The crepant resolution conjecture for Donaldson-Thomas (DT) invariants is a conjecture in enumerative geometry originating from string theory. It relates the DT generating series of a certain type of three-dimensional Calabi-Yau orbifold to that of a crepant resolution of its coarse moduli space; this setting is a global version of the McKay correspondence.
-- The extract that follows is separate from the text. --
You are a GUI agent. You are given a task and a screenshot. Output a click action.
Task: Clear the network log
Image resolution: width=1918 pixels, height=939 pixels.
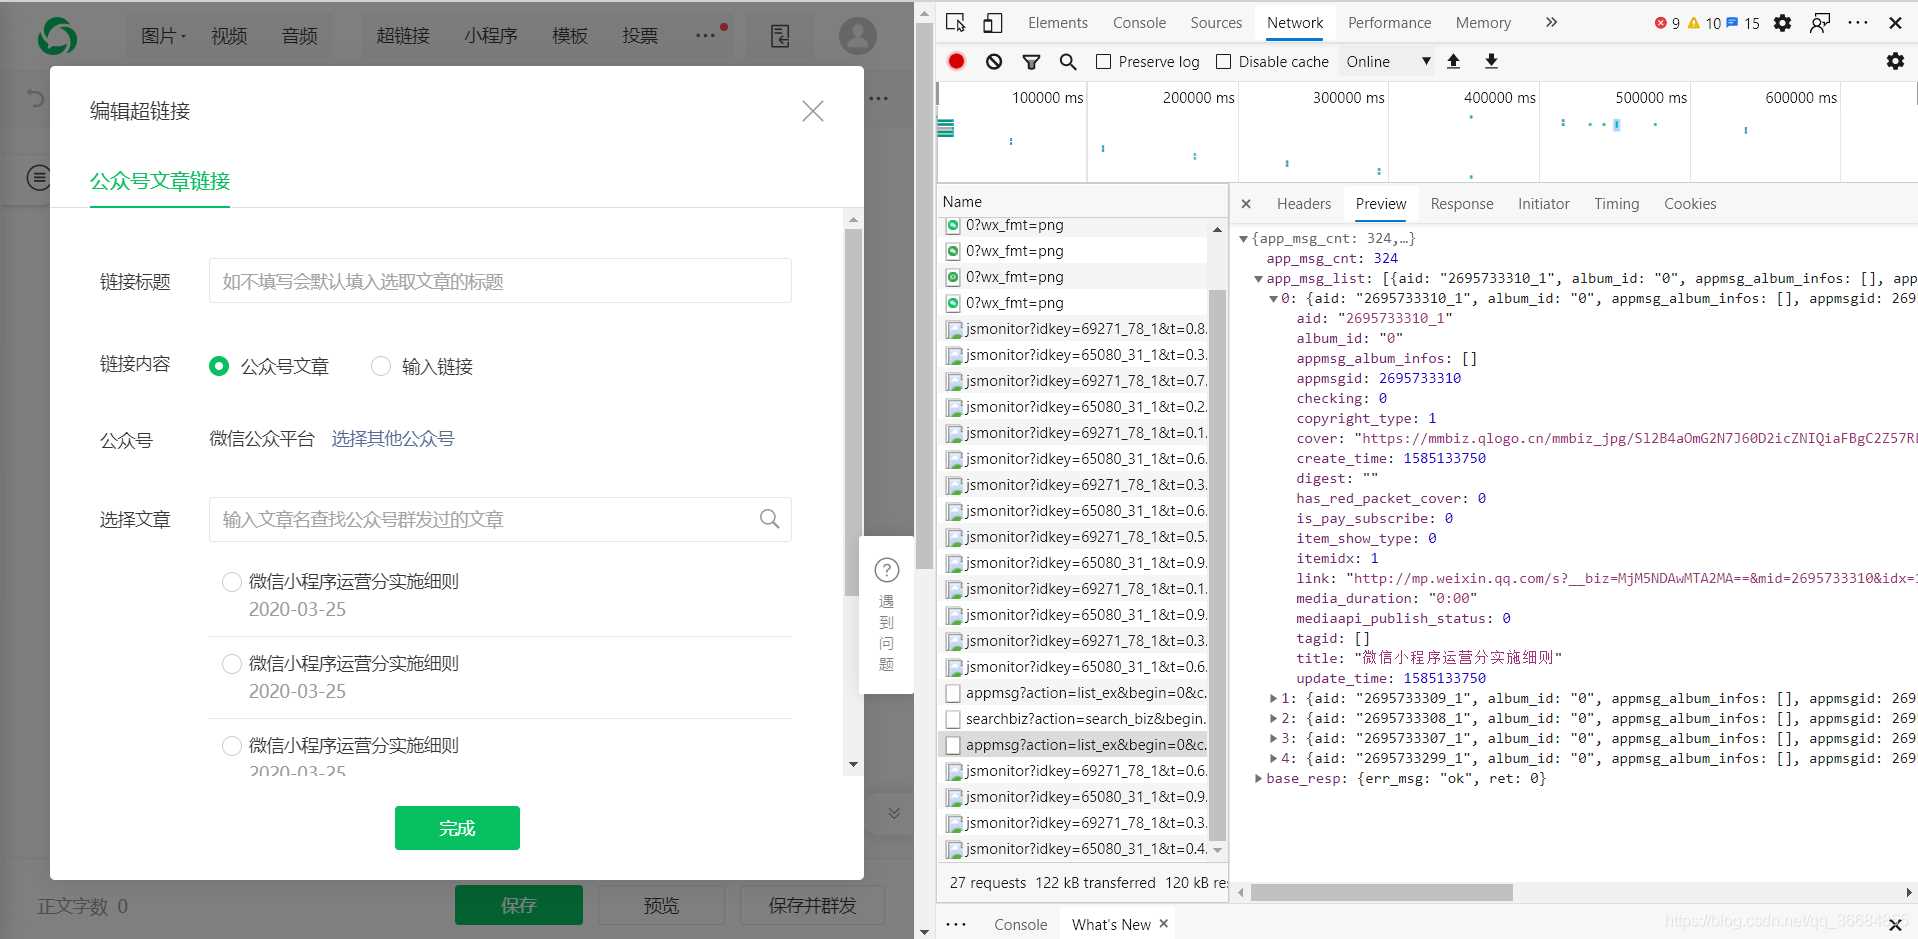pos(993,62)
We discuss joint work with John Calabrese and Jørgen Rennemo in which we interpret the conjecture as an equality of rational functions, and prove it using wall-crossing methods.

Agnieszka Bodzenta:

Categorifying non-commutative deformation theory

I will categorify non-commutative deformation theory by viewing underlying spaces of infinitesimal deformations of n objects as abelian categories with n simple objects. If the deformed collection is simple, I will prove the ind-representability of the deformation functor. For an arbitrary collection I will construct an ind-hull for the deformation functor and use it to present the deformation functor as a non-commutative Artin stack.

Sara Angela Filippini:

Stability data, irregular connections and tropical curves

I will outline the construction of isomonodromic families of irregular meromorphic connections on P^1 with values in the derivations of a class of infinite-dimensional Poisson algebras, and describe two of their scaling limits. In the "conformal limit" we recover a version of the connections introduced by Bridgeland and Toledano-Laredo, while in the "large complex structure limit" the connections relate to tropical curves in the plane and, through work of Gross, Pandharipande and Siebert, to tropical/GW invariants. This is joint work with M. Garcia-Fernandez and J. Stoppa.

Alexey Bondal:

Noncommutative moduli

We discuss noncommutative thickenings of families of sheaves.